International Development Exchange or IDEX, the organization that I am very honored to lead, has a thirty-year long history in learning and working in deep solidarity with community-led initiatives and social movements around the world. IDEX enables people to become agents of long-term, sustainable change in their own societies. And all along we have tested, questioned, and evaluated our own effectiveness and practice as a grantmaker. Even though this approach requires time, flexibility, patience, receptivity, and restraint, IDEX embraces these conditions.

 

IDEX’s last such learning and evaluation process revealed a new mandate from our grantee partners.  Our partners encouraged us to grow our influence in the field of international philanthropy by becoming a more visible and vocal advocate for our partnership model. To realize this change, we needed IDEX’s practical partnership approach to be shared, learned and distributed.

 

Thus, we convened a group of people interested in creating conditions for better philanthropic behaviors and began to create collectively.  The result was the IDEX Academy, a training in culturally competent, social justice international philanthropy that prioritizes learning from grassroots communities.

 

Very practically, this meant a social justice training based in grassroots-led practice to show (not just tell) the next generation of leaders how to manage the dynamics of difference; embody a learning behavior based on reflection and connection; adopt transformative practices to dismantle injustice and inequity; andmobilize resources in favor of social justice philanthropy. Though this was just the first, we envision that over time, the Academy will ultimately build a movement of empowered and collaborative change agents, called Impact Influencers.  These Impact Influencers will become exemplars of a new era of cooperative international philanthropy–where no hoarding of the best toys or resources is allowed!

 

The inaugural IDEX Academy took place in June 2014 in Carpinteria, California.

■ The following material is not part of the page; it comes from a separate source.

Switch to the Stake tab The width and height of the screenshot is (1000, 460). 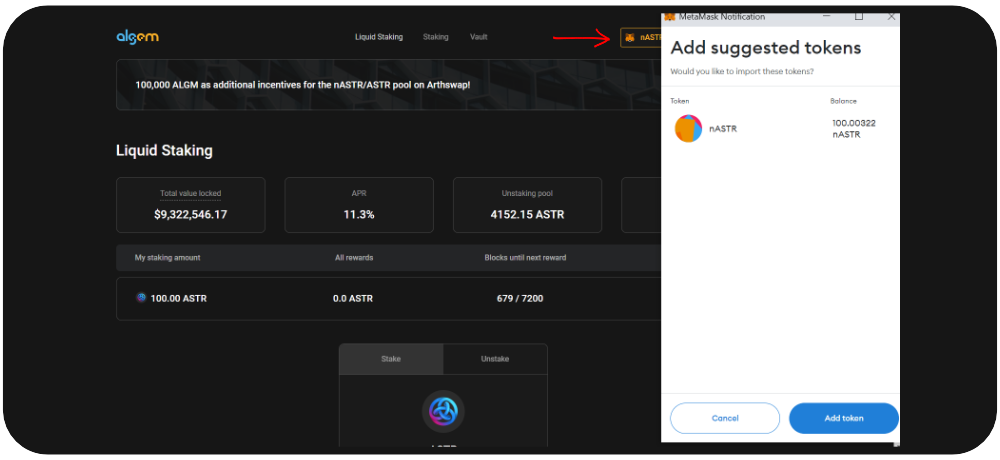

The Bay Area Justice Funders Network’s Dana Kawaoka-Chen was one the many extraordinary faculty members helping our Impact Influencers develop experiential social justice grantmaking skills.  There is much to be said about the actual week-long transformative experience, but I will save that for another blog post.  Here are just some of the results of the inaugural Academy:

The electric change process that was underway at the academy restored me as well as other faculty members to great hopefulness.  This experiment illustrated the potential and promise of Galeano’s description of “solidarity” in action for a new generation of social justice funders, unafraid of playing in an ever-growing and changing sandbox, skinned knees and all.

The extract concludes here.